Il gruppo naviga in una quotidianità, puntellata da eventi drammatici, dove i cessate il fuoco e i rapimenti condividono la stessa importanza delle cotte adolescenziali verso prelati affascinanti (Fleabag avrà inventato molte cose, ma non ha di certo il diritto di prelazione sul prete in crisi mistica). Se Erin si strugge con la poesia – e non ne fa di certo un mistero, vantandosi della sua vena letteraria quasi tanto quanto faceva Lena Dunham in Girls, risultando, però, meno irritante e compiaciuta – per cercare di conquistare il ragazzo dei suoi sogni, Michelle flirta con qualunque esponente dell'altro sesso si trovi di fronte, ricercando in un'esibita sessualità la patente per l'età matura. I risultati sono quasi sempre catastrofici, ridicoli – come quando il bus scolastico è fermato per un'ispezione dai soldati britannici, e si scende in un universo vernacolare di battute correlate alle armi da fuoco indossate dagli agenti – ma l'identificazione è terribilmente semplice, nonostante tutto.


Sarà forse anche per l'universo familiare, presente al limite dell'oppressione, ma non lo erano tutti i genitori, quando si era adolescenti? La madre che zittisce con uno sguardo qualunque velleità di disprezzo delle regole ( “Non puoi chiamare il Telefono Azzurro ogni volta che tua madre minaccia di ucciderti”, consiglia con la solita calma mistica, e lisergica, la cugina Orla); il nonno che mai ha accettato il genero e continua a minacciarlo di morte quando ci si raccoglie la sera di fronte alla tv; le zie che, chiuse in cucina discutono con la stessa gravità di pettegolezzi locali appresi dal parrucchiere e di rivoluzioni politiche, sono co-protagonisti in questo spaccato di un periodo storico, che non è meno complesso o strutturato di una serie drammatica solo perché è capace di seppellire le brutture delle guerre sotto una risata caustica. E a pensarla così sono anche gli abitanti di Derry, che da gennaio hanno, sul muro del Badgers Bar a Orchard street, un murales alto 10 metri, con le protagoniste del telefilm. La scrittrice Seamas O'Riley, cresciuta anche lei a Derry negli Anni 90, spiega che “il telefilm è la prima forma di pubblicità positiva che Derry abbia mai ricevuto in 20 anni.
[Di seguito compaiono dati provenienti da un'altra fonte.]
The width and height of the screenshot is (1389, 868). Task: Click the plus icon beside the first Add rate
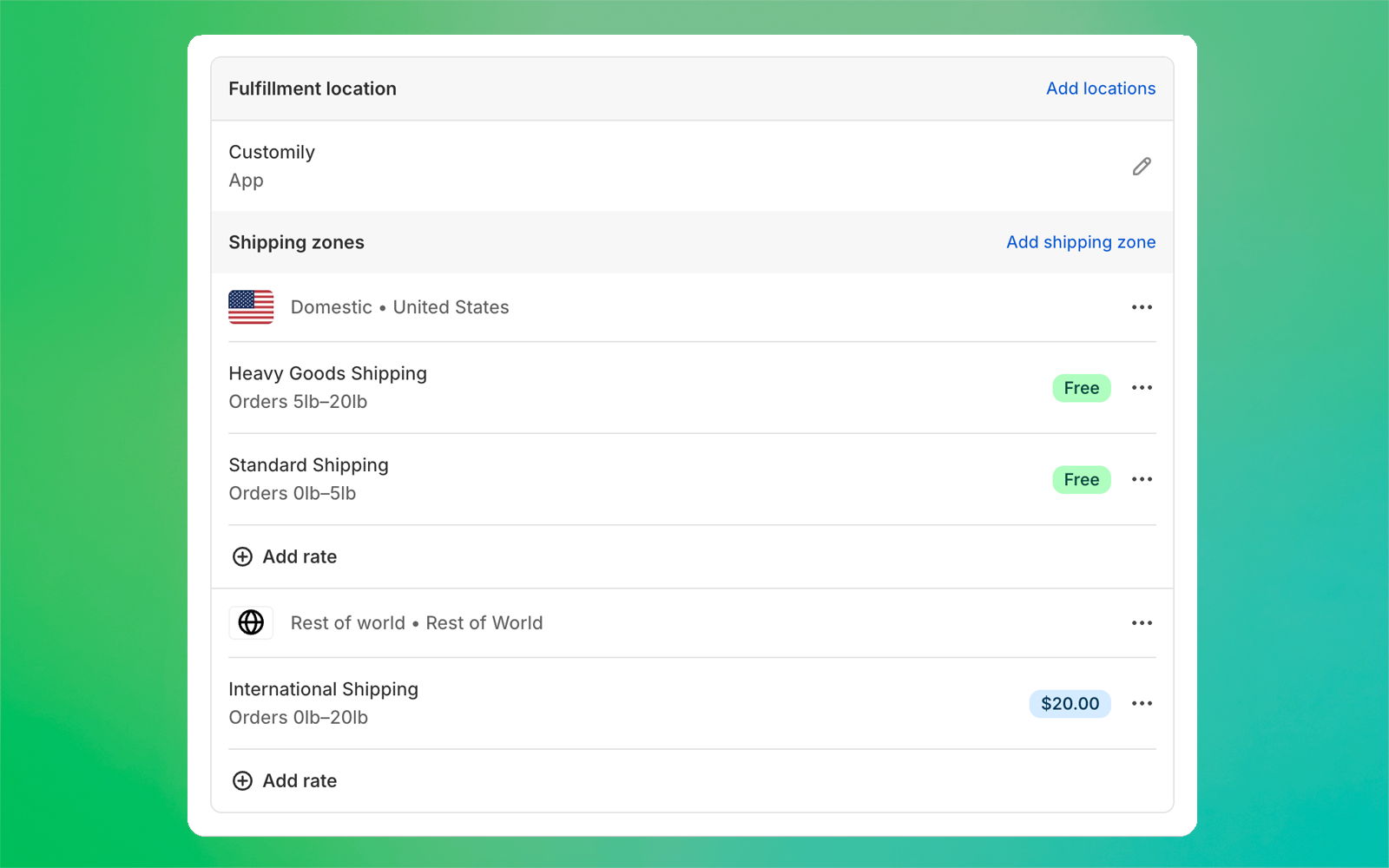[x=242, y=556]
Mostra un posto noioso, normale, quasi banale, con teenager, discoteche e vicini improbabili. Non è Sarajevo con la gente che dorme nei sacchi a pelo. Derry Girls cattura al meglio lo spirito di un posto indiscutibilmente divertente, che però nel suo passato ha delle profonde cicatrici”.
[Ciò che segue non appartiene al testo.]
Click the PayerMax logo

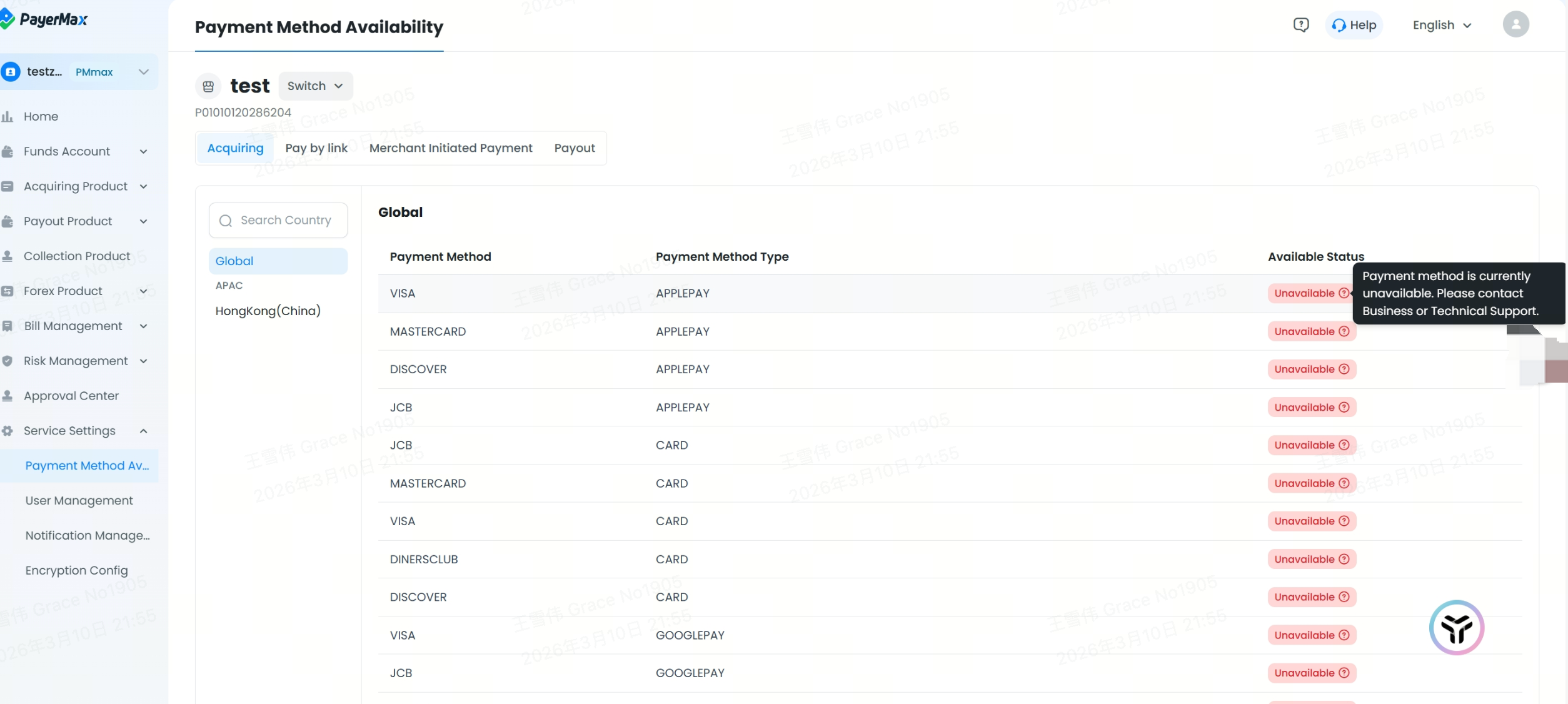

All'innegabile qualità del prodotto – ancora più necessario in tempi di Brexit e nuove tensioni tra Inghilterra e Irlanda, che nell'Unione europea, invece, vuole rimanere – si aggiunge l'universo estetico, che ricrea i temi preppy, in equilibrio tra le divise scolastiche in tartan, i blazer con gli stemmi, e lemmi più ribelli dell'armadio, le giacche in jeans con i profili in montone – in pieno revival – e il tie-dye – che si spera, invece, non torni mai più. Se l'accento pesantemente irlandese – nel nome di un'autenticità molto apprezzata nel paese di St. Patrick – richiede quanto meno i sottotitoli, la colonna sonora è comprensibile, e tocca le corde emotive di chiunque sia stato adolescente in quegli anni tremendi e bellissimi. Dalla voce nazional-popolare di Dolores O' Riordan e i suoi Cranberries ai ritmi drum'n bass di Jump Around degli House of Pain e gli Ace of Base con All that she Wants ai Supegrass con Alright e gli immancabili R.E.M con Losing My Religion ( o i Blur con Girls and Boys ), la lista è un compendio musicale perfetto della decade.

Derry Girls però non parla solo a chi si è trovato, per dati anagrafici, a vivere quella fase storica, ma, più universalmente, a tutti gli adolescenti che vivono la battaglia quotidiana, e durissima, della costruzione di un'identità, tra fallimenti (molti) e successi (molti meno), con l'aggiunta di un panorama politico, sullo sfondo, incerto e capace di incutere timore. In fondo, non c'è nulla di più contemporaneo degli Anni 90.